» EXERCISE DETAILS:
Both the line containing "Navidad (290, 298)" and the line containing "NUESTRAS FLORES DEL ADIÓS (168, 1521)" belong to the span. Output exactly that span from the listing below, and nothing outside it.
____
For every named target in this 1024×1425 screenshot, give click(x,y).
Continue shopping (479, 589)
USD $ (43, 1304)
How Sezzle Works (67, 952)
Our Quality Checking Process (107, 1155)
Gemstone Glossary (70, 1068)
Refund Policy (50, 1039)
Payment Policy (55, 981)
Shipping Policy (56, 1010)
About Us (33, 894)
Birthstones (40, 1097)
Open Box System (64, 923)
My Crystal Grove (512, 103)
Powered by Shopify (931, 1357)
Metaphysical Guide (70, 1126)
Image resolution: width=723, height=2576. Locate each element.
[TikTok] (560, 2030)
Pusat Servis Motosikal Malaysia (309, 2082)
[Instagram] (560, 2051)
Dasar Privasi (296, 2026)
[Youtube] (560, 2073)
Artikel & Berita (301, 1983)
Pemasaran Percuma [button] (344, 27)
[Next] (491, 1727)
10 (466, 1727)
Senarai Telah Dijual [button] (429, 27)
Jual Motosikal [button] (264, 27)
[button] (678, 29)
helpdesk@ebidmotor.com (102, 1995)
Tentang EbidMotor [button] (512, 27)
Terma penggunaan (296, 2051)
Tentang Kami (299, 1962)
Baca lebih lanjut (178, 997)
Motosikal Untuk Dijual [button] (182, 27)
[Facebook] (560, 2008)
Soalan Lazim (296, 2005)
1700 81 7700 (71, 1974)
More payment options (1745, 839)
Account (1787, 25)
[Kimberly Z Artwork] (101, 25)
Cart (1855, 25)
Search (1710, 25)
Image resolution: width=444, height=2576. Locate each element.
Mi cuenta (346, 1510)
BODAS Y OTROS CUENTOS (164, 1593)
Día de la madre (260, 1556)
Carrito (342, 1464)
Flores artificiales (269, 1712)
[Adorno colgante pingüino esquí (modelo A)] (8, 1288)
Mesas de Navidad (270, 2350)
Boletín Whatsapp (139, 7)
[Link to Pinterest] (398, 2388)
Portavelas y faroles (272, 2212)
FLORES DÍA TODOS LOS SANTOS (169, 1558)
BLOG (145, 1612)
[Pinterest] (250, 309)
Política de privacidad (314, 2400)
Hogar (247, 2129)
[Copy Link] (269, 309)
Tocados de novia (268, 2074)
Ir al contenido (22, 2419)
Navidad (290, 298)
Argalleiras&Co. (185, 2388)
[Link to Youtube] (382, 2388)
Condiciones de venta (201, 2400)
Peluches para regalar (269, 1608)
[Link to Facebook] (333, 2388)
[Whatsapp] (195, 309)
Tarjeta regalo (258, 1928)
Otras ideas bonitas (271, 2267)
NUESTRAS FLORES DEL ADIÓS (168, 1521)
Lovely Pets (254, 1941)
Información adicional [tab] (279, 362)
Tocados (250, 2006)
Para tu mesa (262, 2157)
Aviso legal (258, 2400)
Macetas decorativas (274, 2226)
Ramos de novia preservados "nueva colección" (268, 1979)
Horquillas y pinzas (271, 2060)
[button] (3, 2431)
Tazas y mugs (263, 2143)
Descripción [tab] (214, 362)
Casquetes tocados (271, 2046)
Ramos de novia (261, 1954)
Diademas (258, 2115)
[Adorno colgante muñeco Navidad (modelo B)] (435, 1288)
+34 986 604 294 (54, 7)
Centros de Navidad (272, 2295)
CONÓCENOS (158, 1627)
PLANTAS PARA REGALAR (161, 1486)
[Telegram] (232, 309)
____
» ANSWER SPACE:
Navidad (290, 298)
Argalleiras&Co. (185, 2388)
[Link to Youtube] (382, 2388)
Condiciones de venta (201, 2400)
Peluches para regalar (269, 1608)
[Link to Facebook] (333, 2388)
[Whatsapp] (195, 309)
Tarjeta regalo (258, 1928)
Otras ideas bonitas (271, 2267)
NUESTRAS FLORES DEL ADIÓS (168, 1521)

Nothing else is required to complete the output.